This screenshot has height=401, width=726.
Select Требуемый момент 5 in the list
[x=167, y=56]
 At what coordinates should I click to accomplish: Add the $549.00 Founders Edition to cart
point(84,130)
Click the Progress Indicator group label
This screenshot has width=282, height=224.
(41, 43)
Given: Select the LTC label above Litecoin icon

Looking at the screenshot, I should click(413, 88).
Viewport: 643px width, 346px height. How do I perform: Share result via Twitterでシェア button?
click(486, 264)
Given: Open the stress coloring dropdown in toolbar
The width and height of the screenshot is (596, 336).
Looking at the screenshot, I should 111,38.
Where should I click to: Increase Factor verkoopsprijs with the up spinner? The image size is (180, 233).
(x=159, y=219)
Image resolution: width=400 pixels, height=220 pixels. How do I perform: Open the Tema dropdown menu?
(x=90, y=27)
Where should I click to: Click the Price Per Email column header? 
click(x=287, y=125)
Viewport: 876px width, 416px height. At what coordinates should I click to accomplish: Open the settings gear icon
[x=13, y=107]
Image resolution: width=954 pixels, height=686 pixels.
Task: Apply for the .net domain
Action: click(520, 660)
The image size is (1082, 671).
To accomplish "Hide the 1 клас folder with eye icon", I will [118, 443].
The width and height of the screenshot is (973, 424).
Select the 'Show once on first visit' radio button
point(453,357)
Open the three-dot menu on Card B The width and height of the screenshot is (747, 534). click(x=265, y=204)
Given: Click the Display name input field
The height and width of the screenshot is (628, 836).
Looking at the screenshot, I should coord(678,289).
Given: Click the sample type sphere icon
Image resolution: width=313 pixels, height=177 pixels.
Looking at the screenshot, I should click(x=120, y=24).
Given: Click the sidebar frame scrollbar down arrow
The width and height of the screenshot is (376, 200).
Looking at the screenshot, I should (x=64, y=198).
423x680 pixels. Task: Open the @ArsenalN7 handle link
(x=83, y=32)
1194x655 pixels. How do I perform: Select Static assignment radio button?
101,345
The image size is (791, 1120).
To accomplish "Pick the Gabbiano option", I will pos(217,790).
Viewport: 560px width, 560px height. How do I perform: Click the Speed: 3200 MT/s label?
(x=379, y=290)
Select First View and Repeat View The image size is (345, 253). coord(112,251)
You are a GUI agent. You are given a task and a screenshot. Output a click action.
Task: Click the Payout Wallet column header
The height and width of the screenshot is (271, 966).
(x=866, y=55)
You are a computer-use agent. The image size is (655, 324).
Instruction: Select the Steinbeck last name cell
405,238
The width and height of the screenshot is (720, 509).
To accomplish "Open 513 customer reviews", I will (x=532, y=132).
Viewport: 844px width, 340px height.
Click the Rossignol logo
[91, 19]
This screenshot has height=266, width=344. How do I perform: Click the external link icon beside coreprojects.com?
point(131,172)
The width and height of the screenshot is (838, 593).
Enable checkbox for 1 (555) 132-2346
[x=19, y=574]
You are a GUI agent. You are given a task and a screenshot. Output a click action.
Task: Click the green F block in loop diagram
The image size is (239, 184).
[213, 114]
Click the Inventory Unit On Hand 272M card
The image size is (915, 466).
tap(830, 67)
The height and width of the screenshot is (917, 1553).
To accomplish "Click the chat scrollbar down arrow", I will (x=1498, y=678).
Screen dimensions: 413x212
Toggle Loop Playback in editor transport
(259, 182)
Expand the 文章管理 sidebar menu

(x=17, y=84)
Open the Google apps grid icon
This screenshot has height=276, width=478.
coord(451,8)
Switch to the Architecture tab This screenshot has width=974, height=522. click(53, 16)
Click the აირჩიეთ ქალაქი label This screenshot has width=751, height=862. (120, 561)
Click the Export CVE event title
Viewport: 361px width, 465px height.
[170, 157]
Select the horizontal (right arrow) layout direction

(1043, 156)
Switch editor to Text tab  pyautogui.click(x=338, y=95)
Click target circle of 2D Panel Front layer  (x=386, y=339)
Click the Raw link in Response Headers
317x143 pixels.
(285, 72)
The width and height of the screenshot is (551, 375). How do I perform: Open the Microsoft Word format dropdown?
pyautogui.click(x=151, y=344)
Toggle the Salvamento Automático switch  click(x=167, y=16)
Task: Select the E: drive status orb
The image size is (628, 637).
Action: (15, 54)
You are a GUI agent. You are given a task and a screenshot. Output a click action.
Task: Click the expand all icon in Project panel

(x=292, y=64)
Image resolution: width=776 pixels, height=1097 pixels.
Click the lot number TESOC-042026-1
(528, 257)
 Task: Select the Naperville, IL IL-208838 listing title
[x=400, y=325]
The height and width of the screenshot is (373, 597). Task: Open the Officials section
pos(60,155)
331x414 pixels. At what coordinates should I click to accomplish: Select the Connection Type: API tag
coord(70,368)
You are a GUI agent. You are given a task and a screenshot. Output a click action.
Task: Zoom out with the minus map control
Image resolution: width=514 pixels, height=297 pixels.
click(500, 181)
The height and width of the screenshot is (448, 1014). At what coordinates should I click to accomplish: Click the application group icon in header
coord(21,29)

## WORK ORDER
Please give again only the lines from the start of the material through the line holding "Open the three-dot", exactly as they are written.

## ANSWER
This screenshot has height=401, width=726.
Select Требуемый момент 5 in the list
[x=167, y=56]
 At what coordinates should I click to accomplish: Add the $549.00 Founders Edition to cart
point(84,130)
Click the Progress Indicator group label
This screenshot has width=282, height=224.
(41, 43)
Given: Select the LTC label above Litecoin icon

Looking at the screenshot, I should click(413, 88).
Viewport: 643px width, 346px height. How do I perform: Share result via Twitterでシェア button?
click(486, 264)
Given: Open the stress coloring dropdown in toolbar
The width and height of the screenshot is (596, 336).
Looking at the screenshot, I should 111,38.
Where should I click to: Increase Factor verkoopsprijs with the up spinner? The image size is (180, 233).
(x=159, y=219)
Image resolution: width=400 pixels, height=220 pixels. How do I perform: Open the Tema dropdown menu?
(x=90, y=27)
Where should I click to: Click the Price Per Email column header? 
click(x=287, y=125)
Viewport: 876px width, 416px height. At what coordinates should I click to accomplish: Open the settings gear icon
[x=13, y=107]
Image resolution: width=954 pixels, height=686 pixels.
Task: Apply for the .net domain
Action: click(520, 660)
The image size is (1082, 671).
To accomplish "Hide the 1 клас folder with eye icon", I will [118, 443].
The width and height of the screenshot is (973, 424).
Select the 'Show once on first visit' radio button
point(453,357)
Open the three-dot menu on Card B The width and height of the screenshot is (747, 534). click(x=265, y=204)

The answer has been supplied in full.